> Request
Pick up the repoze.catalog migration guide after its final line and continue writing it.

> Source document
*-*-*
Upgrading From Earlier Versions

Catalogs generated with repoze.catalog versions prior to 0.8.0 require migration in order to add some house keeping data to the indexes that was not needed prior to 0.8.0. The easiest way to migrate a catalog is actually to delete the catalog and reindex your content objects. This is sufficient in the vast majority of cases, since the catalog merely indexes data which itself lives outside of the catalog, either in the same ZODB instance or in another database altogether.

For particularly large datasets, rebuilding your catalog from scratch can potentially take a long time. In order to make this less painful, repoze.catalog does contain a migration utility which can migrate an existing catalog in a much shorter period of time. This utility comes in three different flavors which can be used according to your use case. The primary problem being solved by the migration utility is making the indexes aware of all of the docids stored in the catalog, not just just the docids of documents which have values in a particular index. To this end, the three different flavors of migration utility represent three different ways to obtain the set of all document ids stored in the catalog.

Migrate Using a Document Map

It will be the easiest and fastest to migrate your pre-0.8.0 catalog if you are using a document map which is an instance of repoze.bfg.document.DocumentMap:

from repoze.catalog.migration import migrate_to_0_8_0_from_document_map

migrate_to_0_8_0_from_document_map(catalog, document_map)
*-*-*
> Supplied material
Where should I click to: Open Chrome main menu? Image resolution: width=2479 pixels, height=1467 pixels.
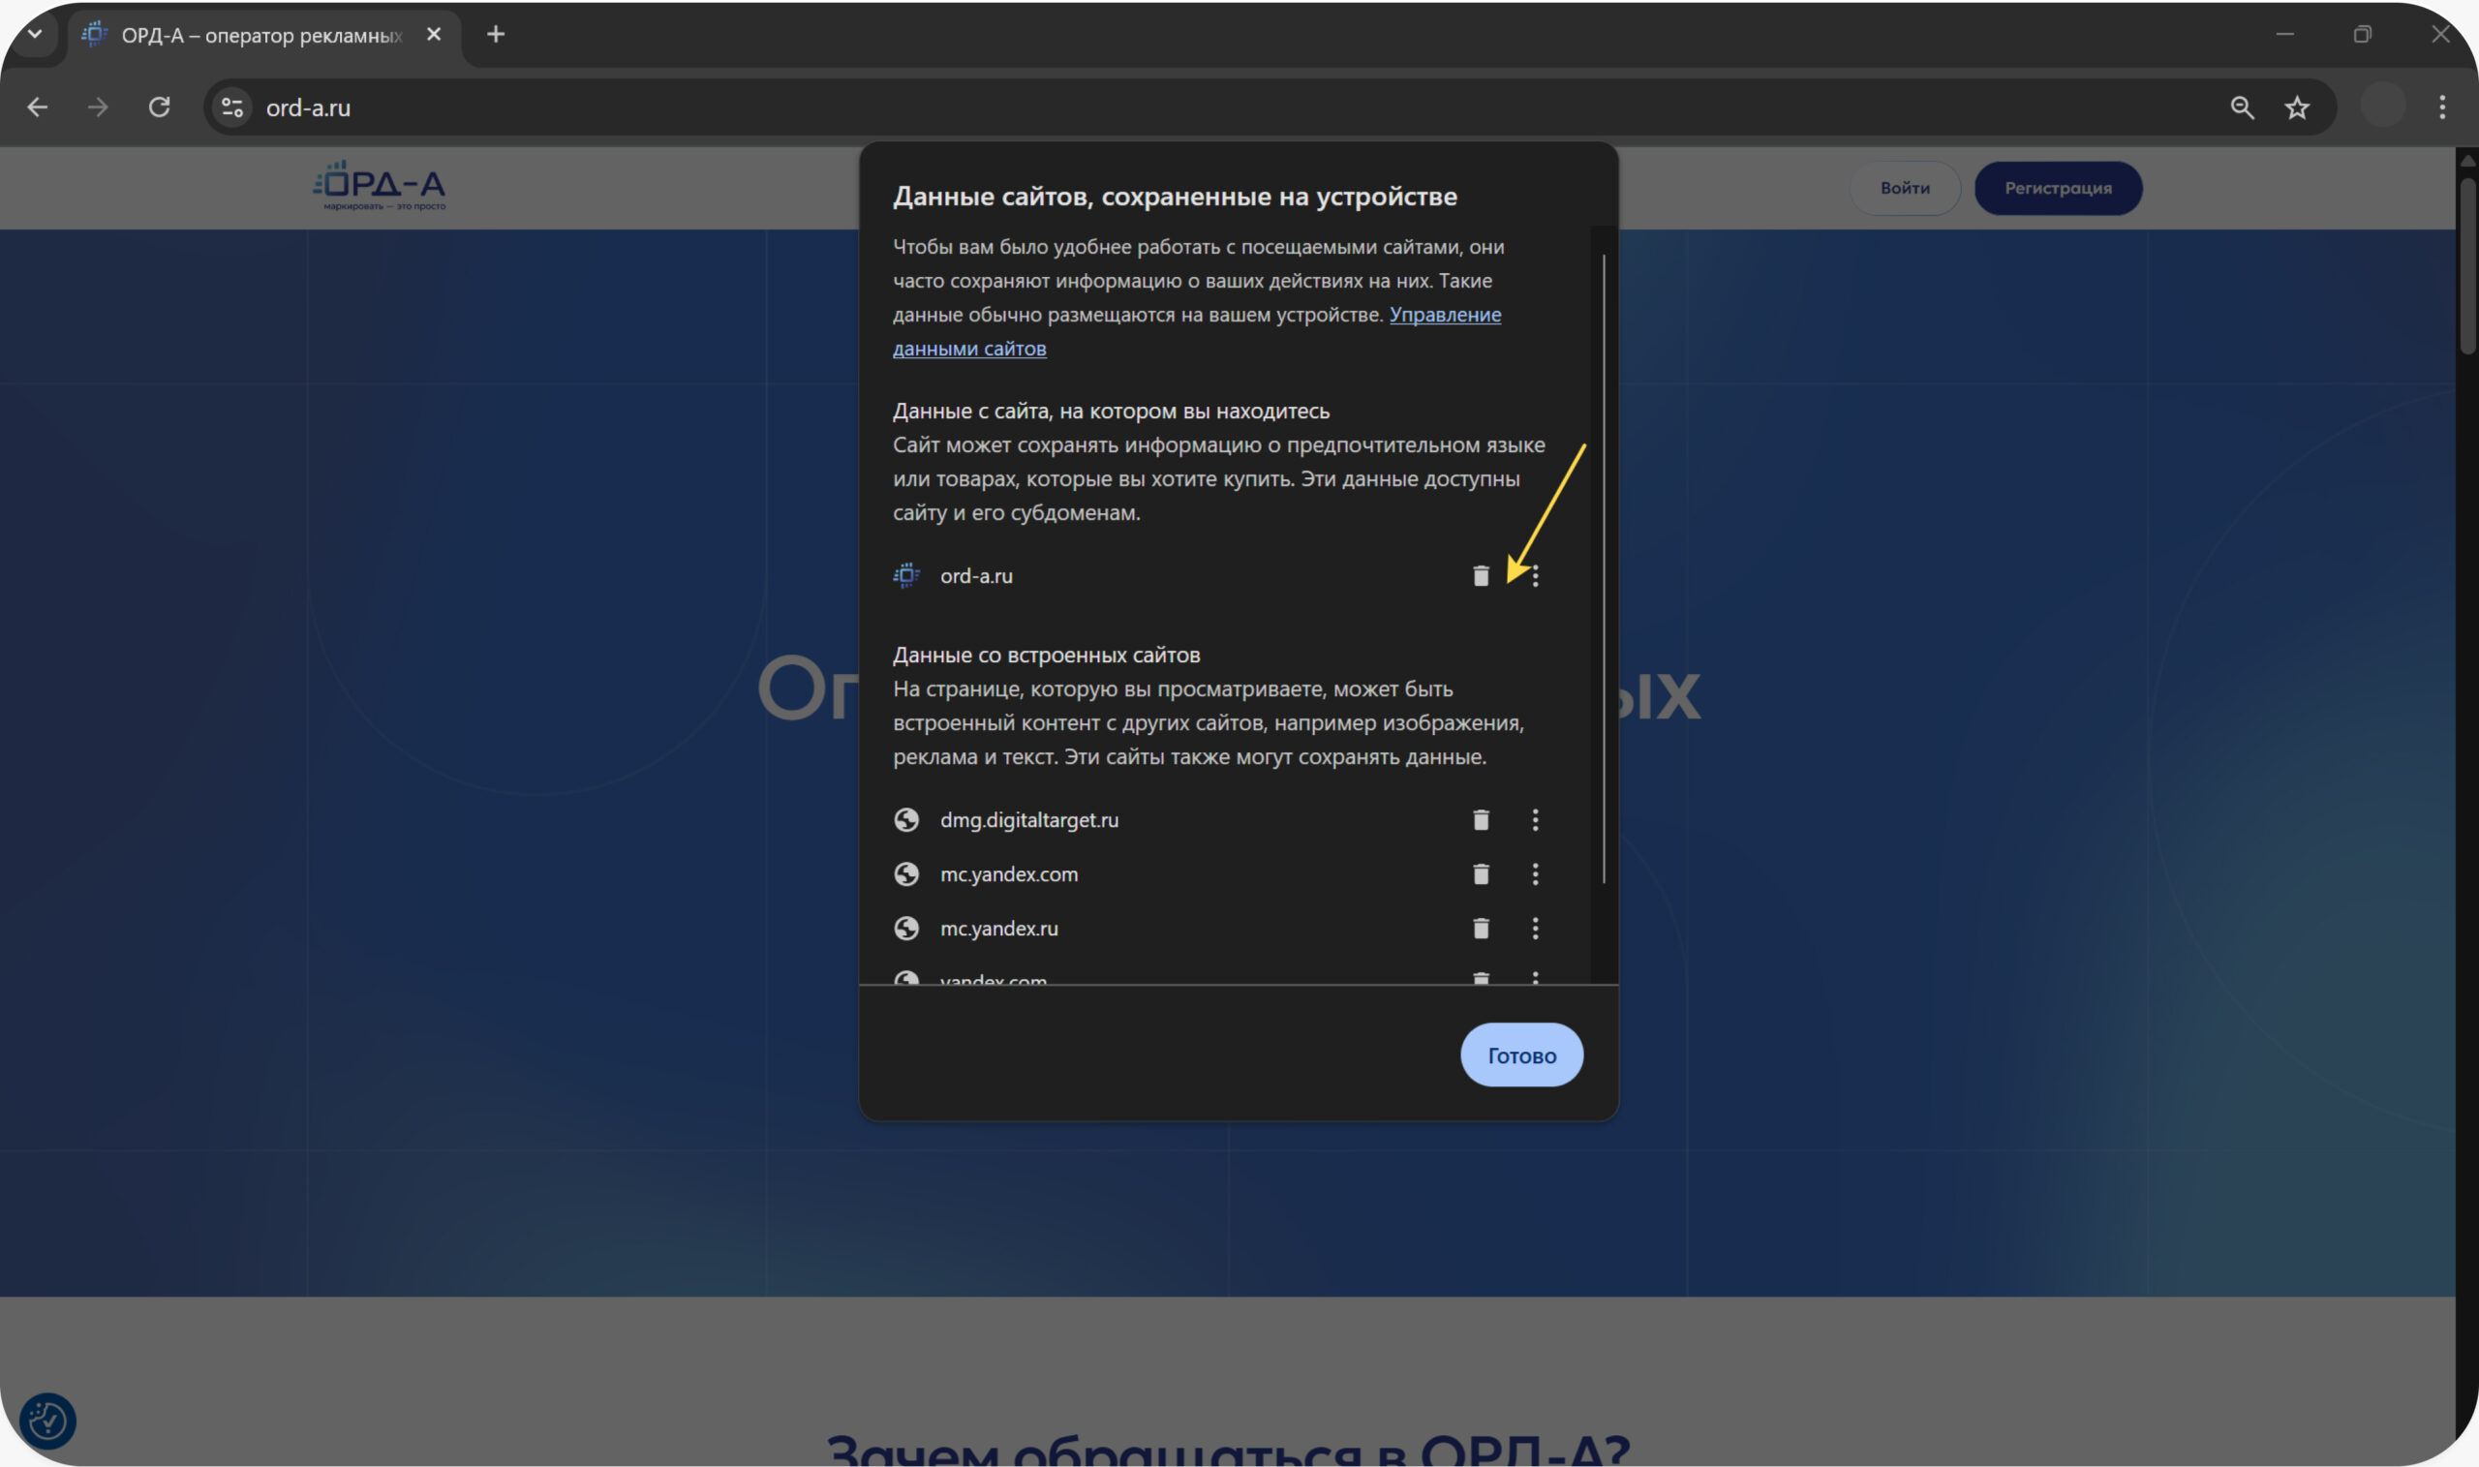2441,107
*-*-*
> Result below
Migrate Using Self-Generated Set of Docids

Alternatively, if you do not use a document map, you can use a self-generated set of document ids. It is up to your application to calculate the set of all document ids used in the catalog:

from repoze.catalog.migration import migrate_to_0_8_0_from_docids

migrate_to_0_8_0_from_docids(catalog, docids)

Let the Migration Utility Calculate the Set of Docids

Your last option is to allow the migration utility to calculate the set of all docids by examinging the indexes in the catalog. If you can assume that every document indexed by the catalog has a value in at least one index, then this method, while potentially slow, should succeed in calculating the superset of all document ids in the catalog:

from repoze.catalog.migration import migrate_to_0_8_0

migrate_to_0_8_0(catalog)